** Opening Provided data block **

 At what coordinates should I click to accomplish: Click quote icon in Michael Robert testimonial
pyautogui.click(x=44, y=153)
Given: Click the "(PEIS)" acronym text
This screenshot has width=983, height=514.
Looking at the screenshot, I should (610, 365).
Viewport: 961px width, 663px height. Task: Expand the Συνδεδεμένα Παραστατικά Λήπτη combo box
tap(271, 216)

** Closing Provided data block **

Repeat, exactly and in full, the records shown above.

-- Result for this exercise --
 At what coordinates should I click to accomplish: Click quote icon in Michael Robert testimonial
pyautogui.click(x=44, y=153)
Given: Click the "(PEIS)" acronym text
This screenshot has width=983, height=514.
Looking at the screenshot, I should (610, 365).
Viewport: 961px width, 663px height. Task: Expand the Συνδεδεμένα Παραστατικά Λήπτη combo box
tap(271, 216)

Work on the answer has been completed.